* **SHORT PROBLEM**
Rewrite the listing from the line containing "Click the 제품 세부 정보 및 문서 header bar" down to the line containing "Looking at the", changing "header bar" to "title bar" and keeping everything else as it is. Leave the pictures out.

## Start RECORD LIST

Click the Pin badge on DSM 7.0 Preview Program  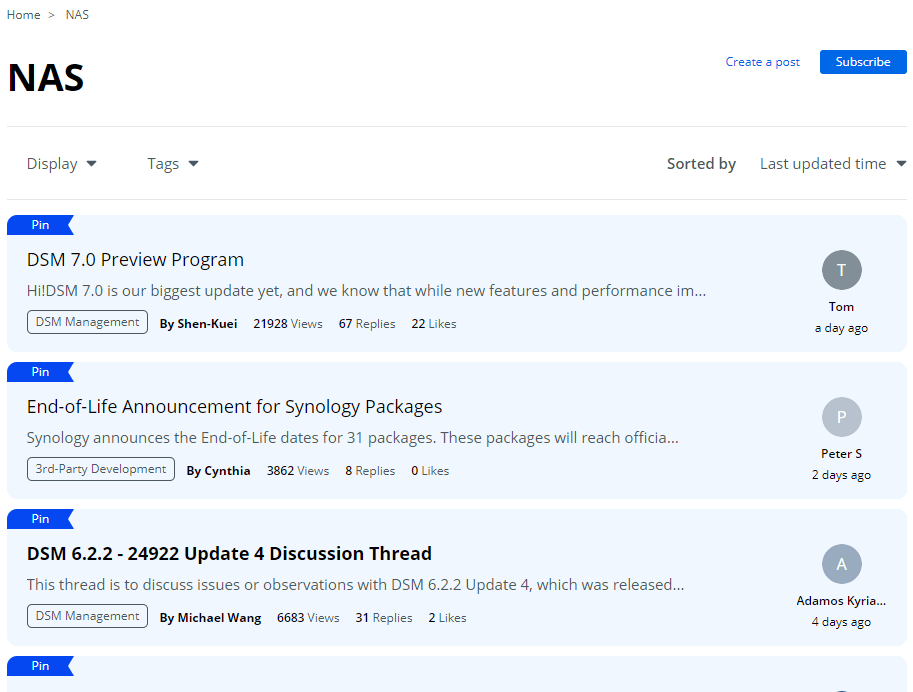40,225
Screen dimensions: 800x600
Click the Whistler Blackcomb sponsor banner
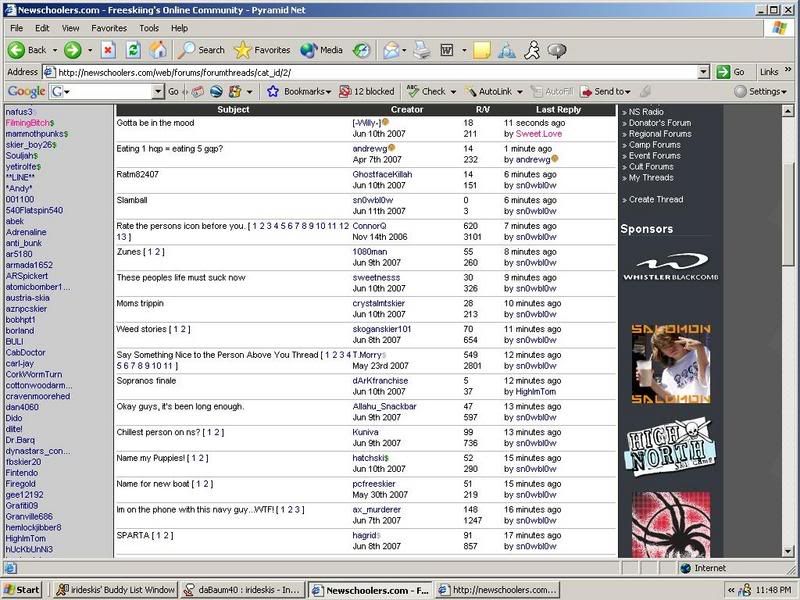tap(667, 267)
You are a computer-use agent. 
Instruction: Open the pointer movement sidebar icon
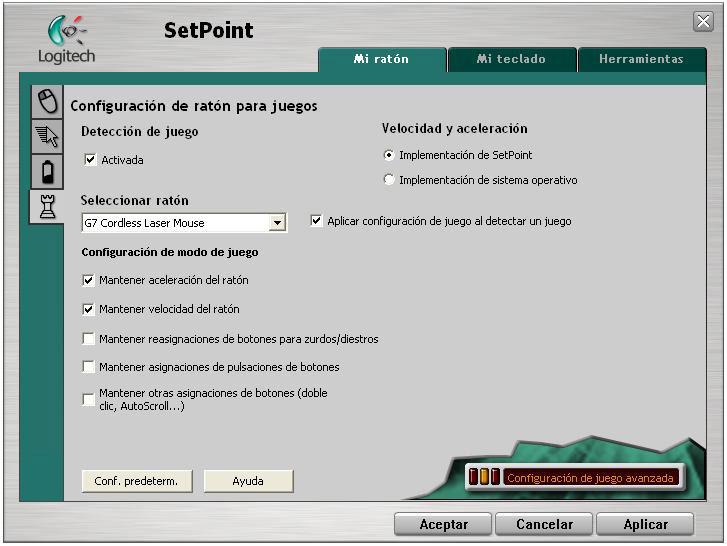tap(46, 137)

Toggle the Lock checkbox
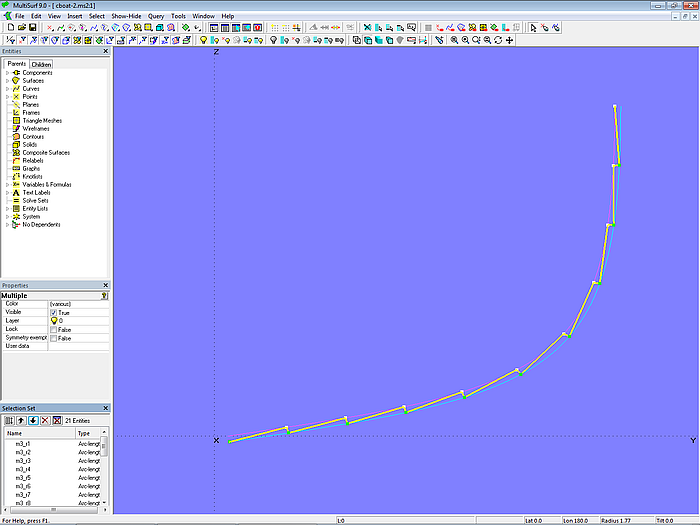pos(53,329)
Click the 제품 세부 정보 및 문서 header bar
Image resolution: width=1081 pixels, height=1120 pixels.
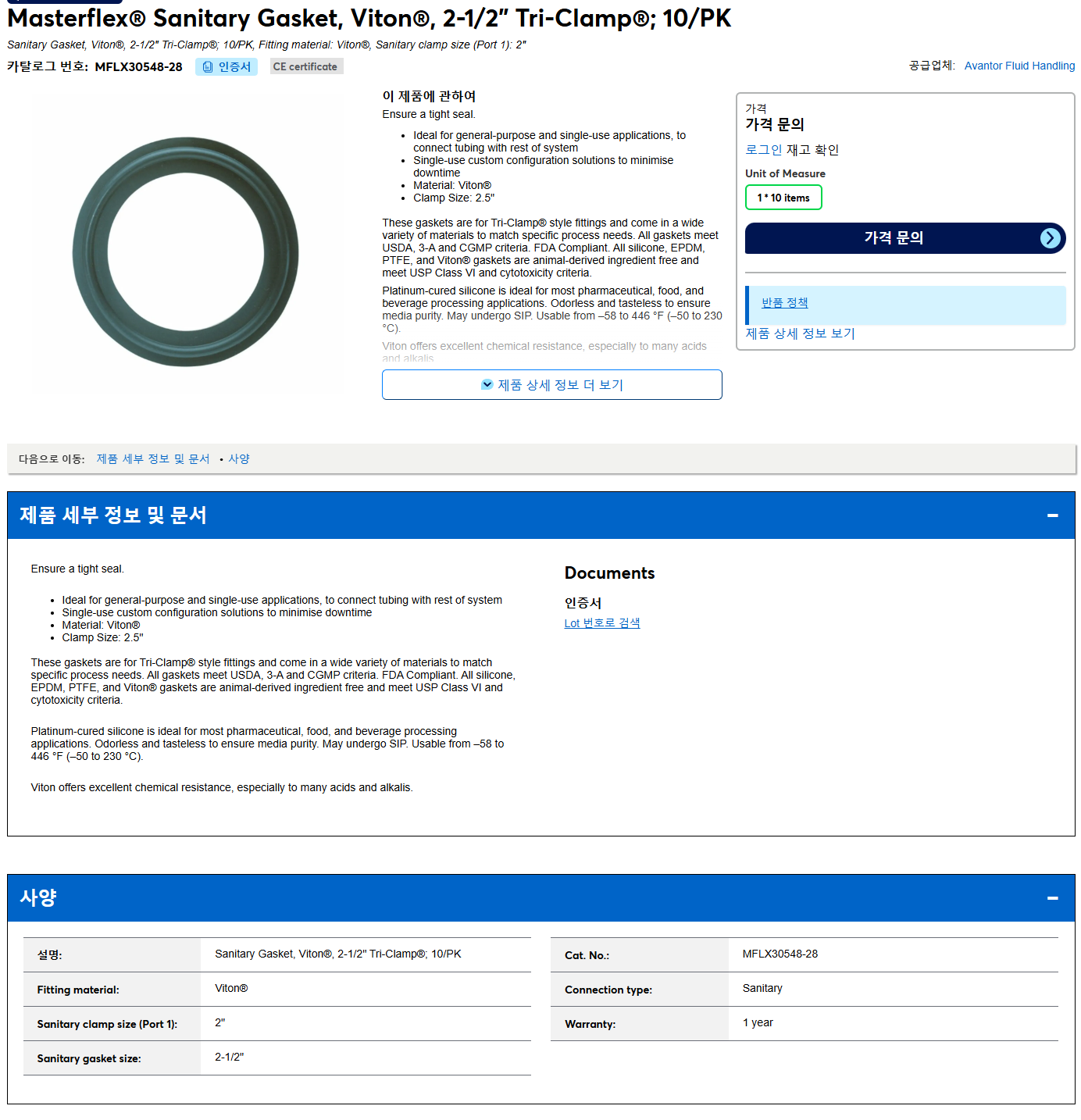pos(541,515)
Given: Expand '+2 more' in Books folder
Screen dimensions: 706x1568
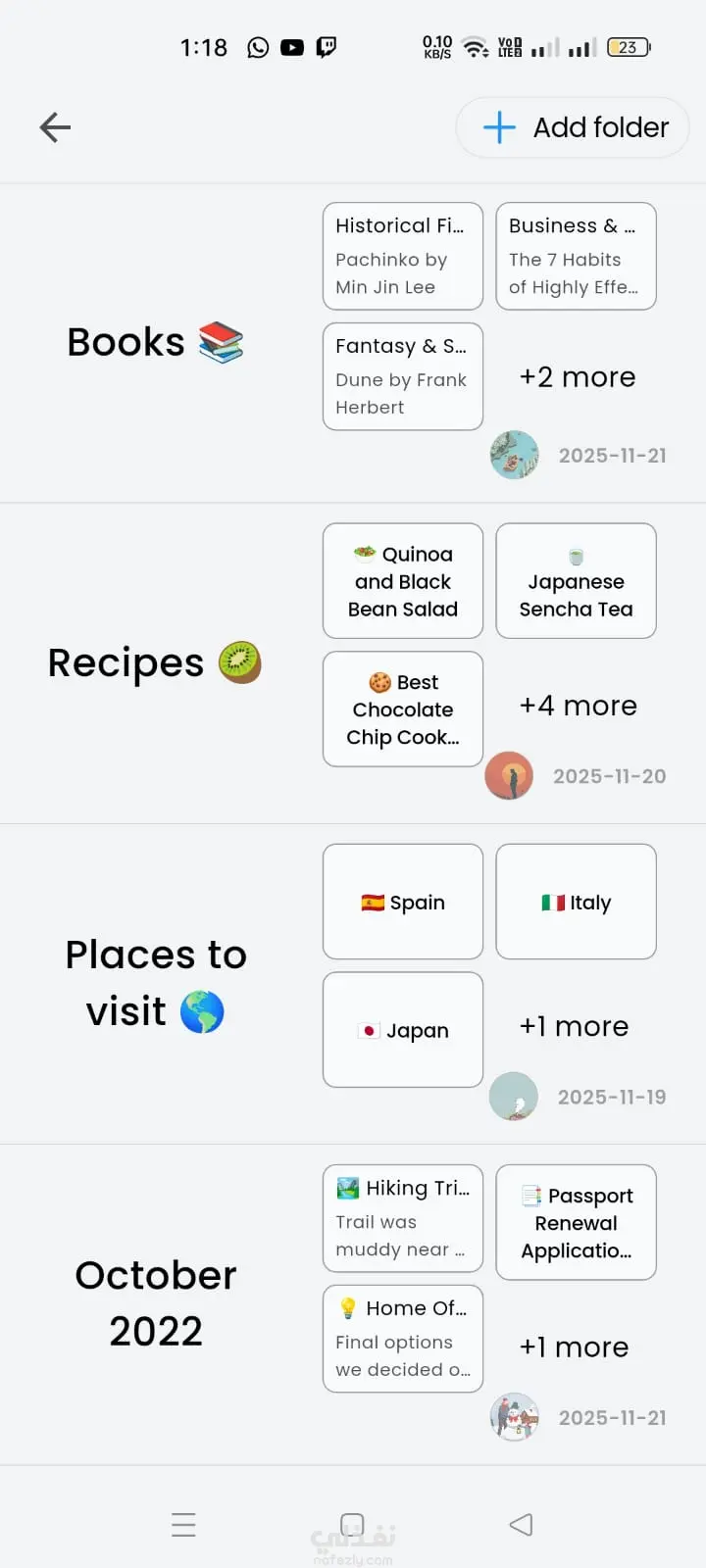Looking at the screenshot, I should (578, 377).
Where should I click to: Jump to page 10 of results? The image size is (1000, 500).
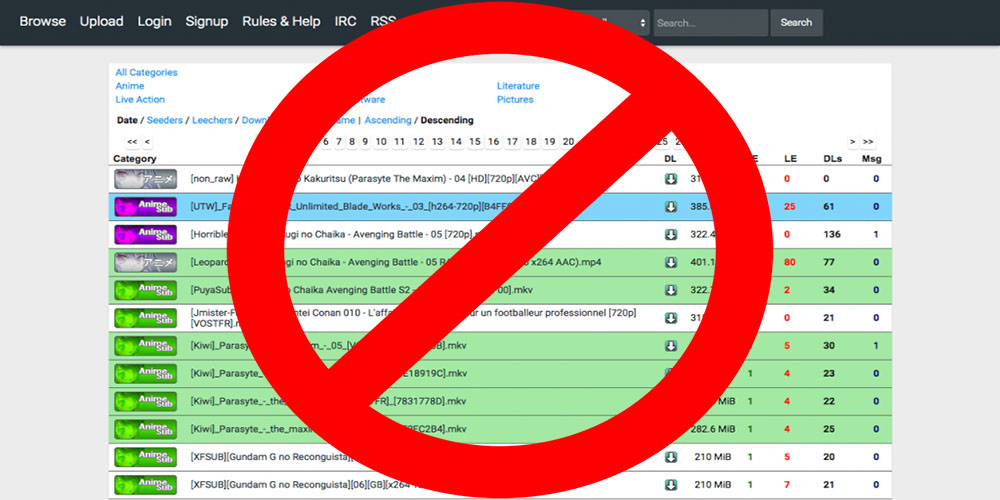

## End RECORD LIST

* **THE REPLY**
Click the 제품 세부 정보 및 문서 title bar
Image resolution: width=1081 pixels, height=1120 pixels.
pos(541,515)
Given: Expand '+2 more' in Books folder
Screen dimensions: 706x1568
Looking at the screenshot, I should (578, 377).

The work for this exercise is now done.